第7話—否定その2
いやぁまさかの一周年、前日で気づくとは思わなかった。特別編はネタも思いつかないしもし投稿するなら来年で色々と作中の事件が終わったあとですかね、多分その頃は第二章の終盤やってるんで。
さて、第一章も終盤に差し掛かり、アーロン戦が終われば元凶を倒すのみです。一年たっても最初の町を出られていないのは申し訳ありませんが、多分「否定」の後の「独立」が終わるまでの十五話ほど後で街から出るイベントがありますのでそこまで待っていてください。
「さぁ、戦ってもらいますよ。ガイさん」
そう呟き、彼は仮面の頬の辺りに触れる。すると、無数のMUたちは彼らを覆い囲むように隊列を組み、土の小銃を生成した。
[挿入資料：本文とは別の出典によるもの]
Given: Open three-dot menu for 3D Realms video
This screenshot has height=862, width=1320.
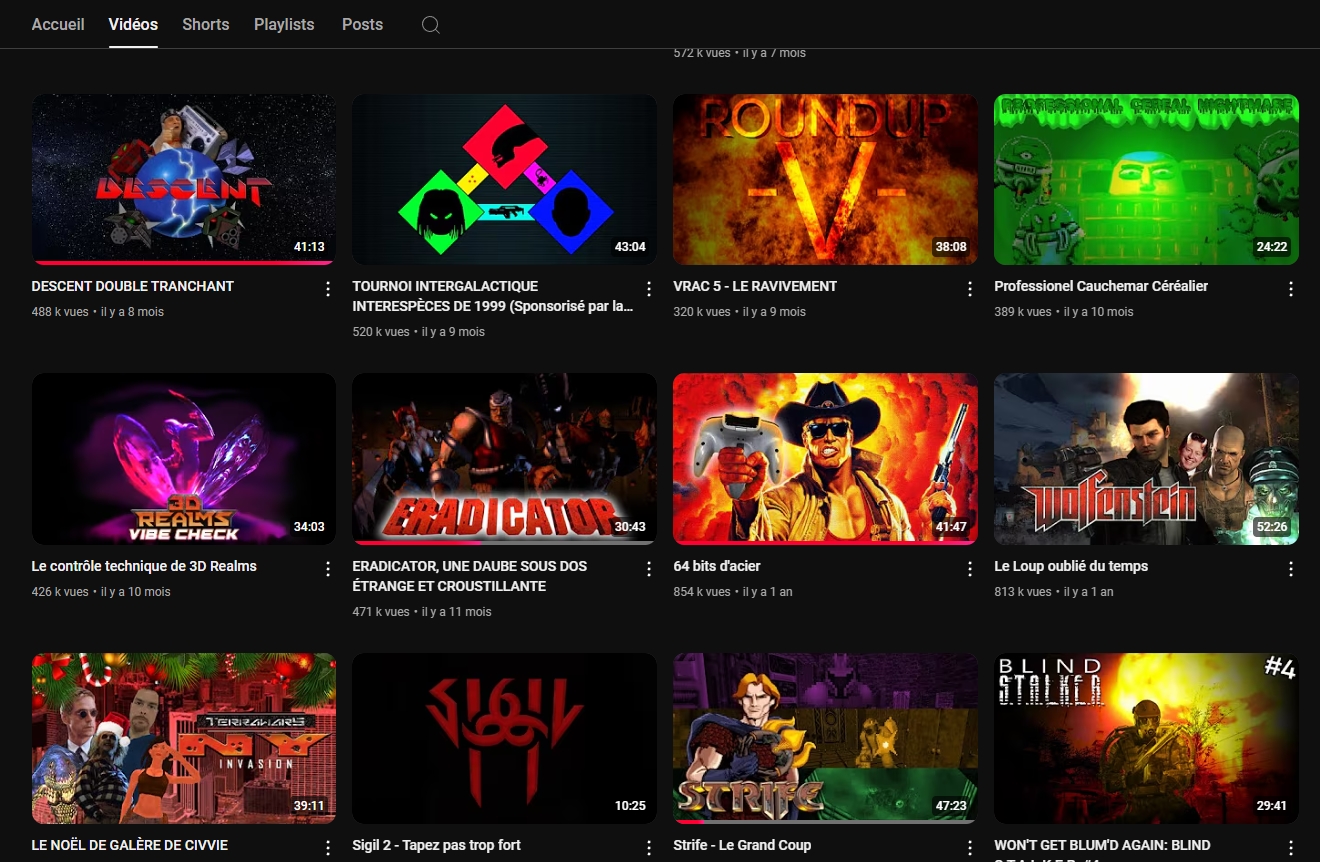Looking at the screenshot, I should pyautogui.click(x=328, y=569).

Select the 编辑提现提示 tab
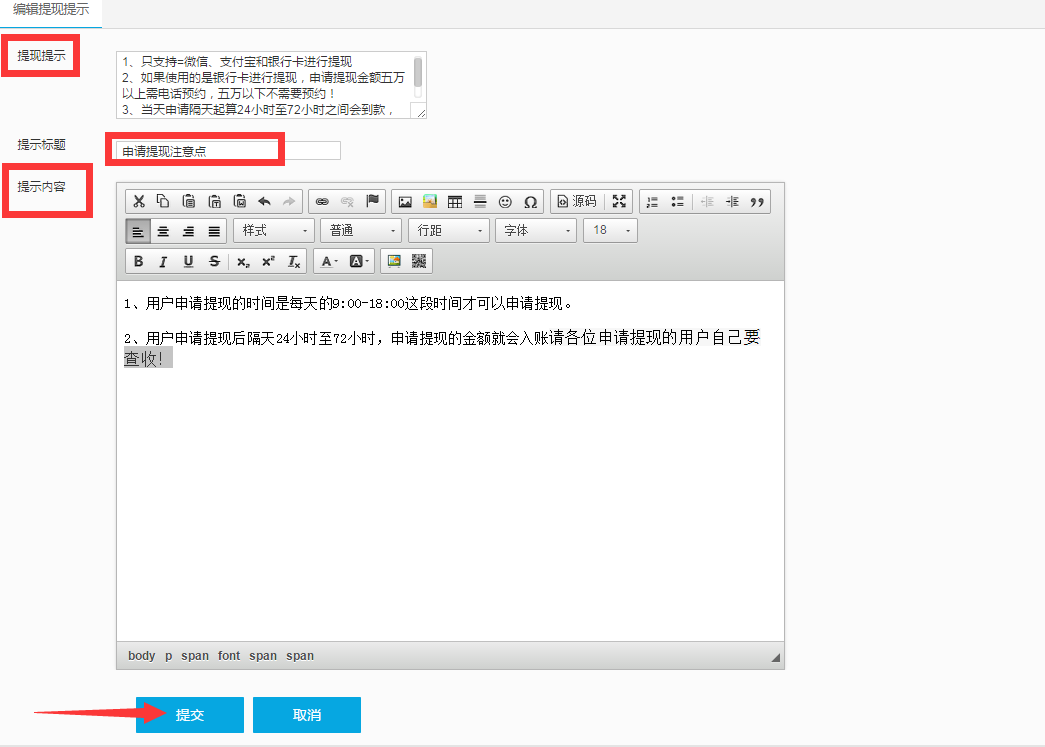(51, 9)

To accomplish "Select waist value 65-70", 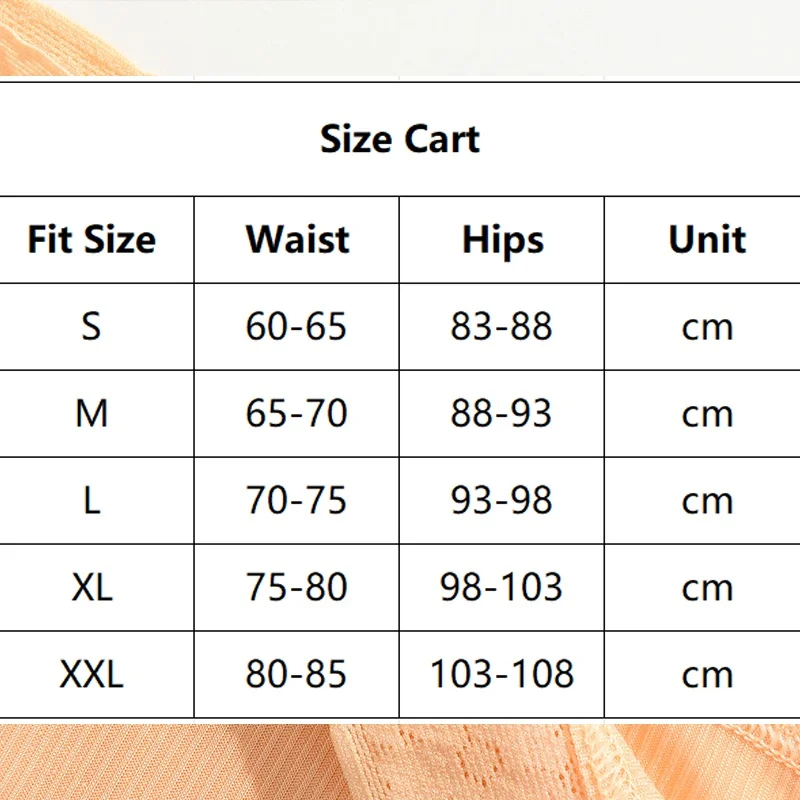I will 296,413.
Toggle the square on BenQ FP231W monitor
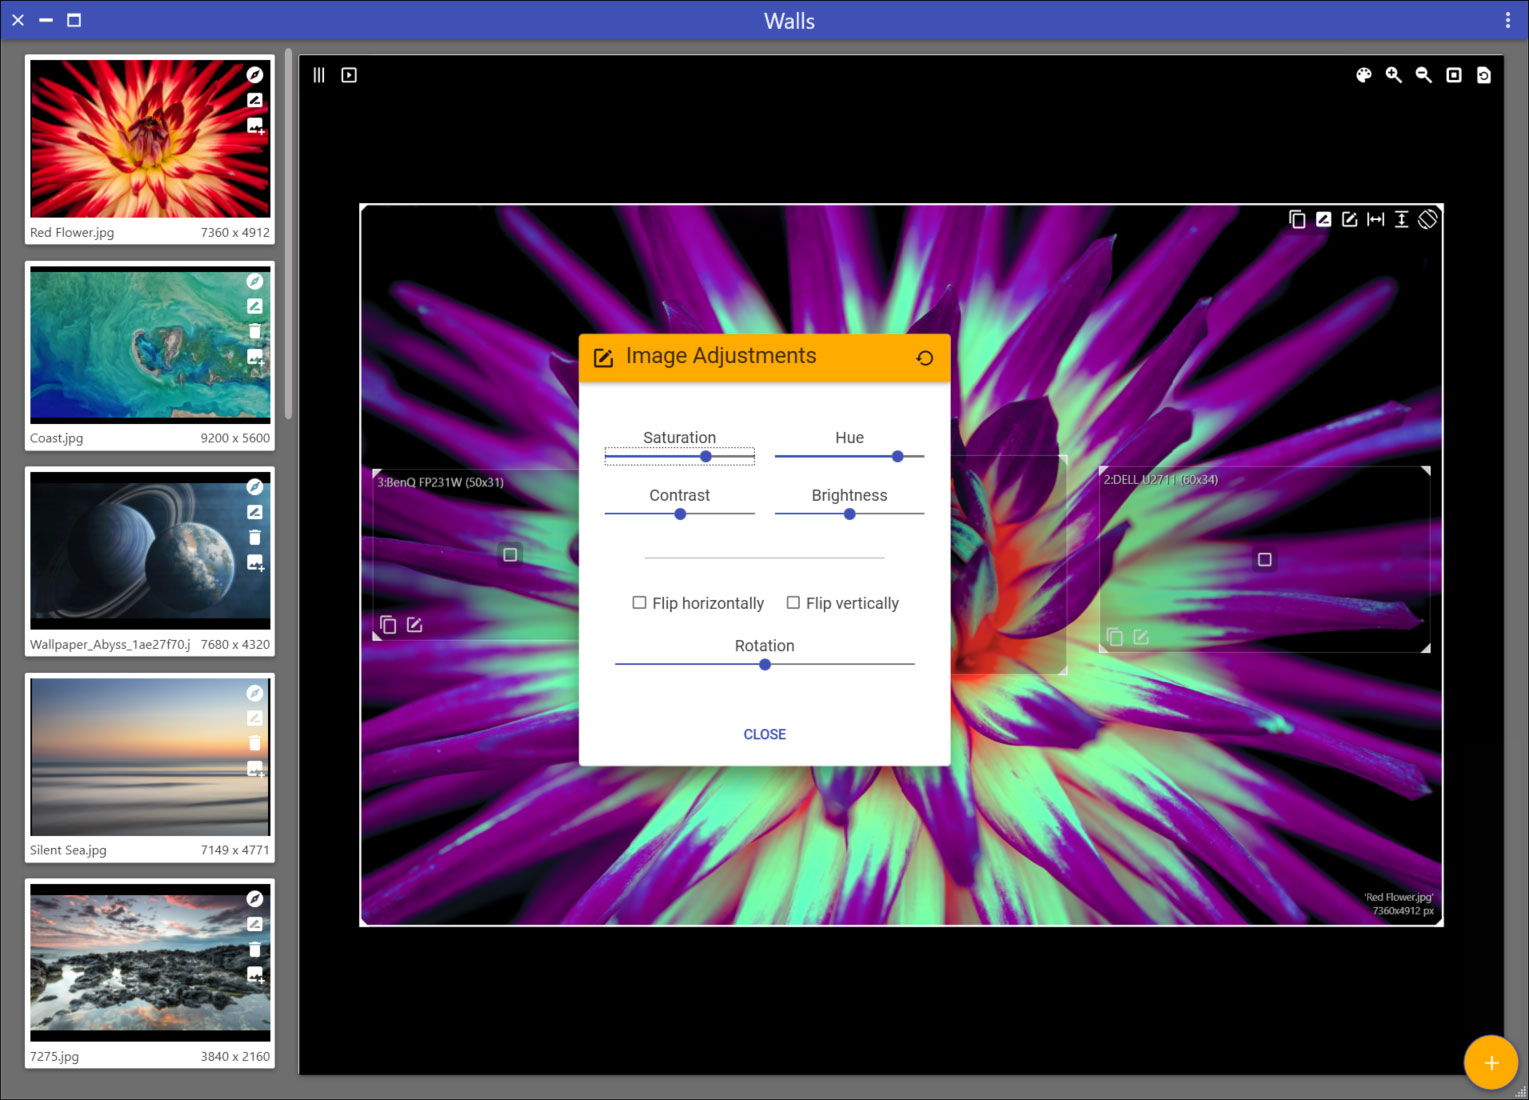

「これは一種のバトルフィールドです。これらの機体には一定距離に近づくと攻撃する事と一定の範囲の外に出ようとすると攻撃する事しかプログラムしていません。そのため何か不測の事態が起きても通常のMUとは違い処理落ちをすることはありません」
「何のためにそんな事をするんだ?」
彼は単純にディザスターの目的が知りたかった。
「目的ですか?まぁ端的に言えばあなたの殺害です」
「じゃあ依頼主はアーロンか」
「おや?よくお分かりですね。まぁそのためあなたを殺害するにしても絶望させないといけません。依頼ですから」
彼は淡々と答えた。人を殺すことに何も感情を抱いていないのだろうか。中性的な声からしても何かしらのロボットではないのか。ガイは色々と考えてみるが、どうも理解できなかった。
「まぁ俺が絶望する事なんて無いだろうがな」
瞬間、彼はディザスターの視界から消えた。いや正確には瞬時に急降下して死角から攻撃をしようとしていた。その程度予測できないディザスターではない。ガイが消えた瞬間に直ぐ下を見て彼の姿を確認、土の小銃を生成して高威力の土の弾丸を発射する。そこでガイはその一直線の弾丸を真っ二つに切り裂き、そのまま突進して彼を下から両断しようと試みた。だがしかし彼は颯竜刀の切っ先を人差し指と中指の間に挟んでそれを止める。
「攻撃が単調ですね。この程度で粋がるとは、『井の中の蛙大海を知らず』と言ったところでしょうか」
そうして切っ先を掴んだ指を少し揺らしてガイをMUの壁にたたきつけた。ガイを待っていたのは急所以外を狙う電撃。今まで生きてきて初めて出会った衝撃が、彼の体に流れた。彼が発した獣のような叫び声にディザスターは笑い声を隠せないでいるようだ。
「ああ面白い。腹立たしい人間が苦しんでる姿って、本当に最高です!」
電撃が止み、ボロボロになった体でガイは立ち上がる。そしてまた突進攻撃をする。先ほど攻撃が単調と言われたというのに、より単調な攻撃だ。雄たけびをあげているため先ほどよりかは威力が高めだろうが、たったそれだけだ。
「この程度カメラを隠しても掴めますね」
彼は仮面のメインカメラ部分を手で覆い、有言実行をした。だが先ほどと大きく違ったのは切っ先に乗る体重を感じなかったことだ。流石に違和感を覚えた彼はすぐさま覆った手を動かし、背後に肘打ちをする。
何の偶然か、それとも歴戦の勘か、そこにはちょうどガイの腹部があった。攻撃を受けたガイは口から体液が出ているが、それでも何とか仮面だけでも割ろうと剣を振り下ろした。
「おお偶然的中しました。いやぁ切っ先に力が入って無かったのでもしかしたらとは思ったのですが……あなたあんな修行をしたのに全然強くなってませんね」
それはただの戯言だ。確実にあの訓練の第三段階によってガイは実力をつけた。上級の魔術画も、颯竜刀も、山勘だってあの訓練で精度が上がった。戦闘技術は上がってないかもしれないが、まず戦闘技術を高めようにも師匠となれる人物が少ない。ウォーレンも技量の差がほぼないアーロンを想定してか、技術面の訓練はしなかった。それでも元々高めな方でもあったから、弱いというのは酷だろう。
「いやそれよりあなたの才能が無いのかな? 最強夫婦の息子とは思えません。あら? この警告表示、ダメージ過多? 仮面を外さないといけないのですか」
そんな事をガイに聞こえるほど大きな声で言い放った。ディザスターが後頭部に触れると何かが開くような機械音が聞こえて、仮面の中の素顔が露わになった。
「お前は……」
ガイは彼の顔が現れた時、理解できなかった。だってそこにいたのは、エレン・パーファシーであったからだ。
「……いやぁ、リーンさんからMUとの戦闘で強くなったと聞いてはいましたがここまでとは。強くなってはいたようですね」
引きつった笑顔でガイを見下した彼は語った。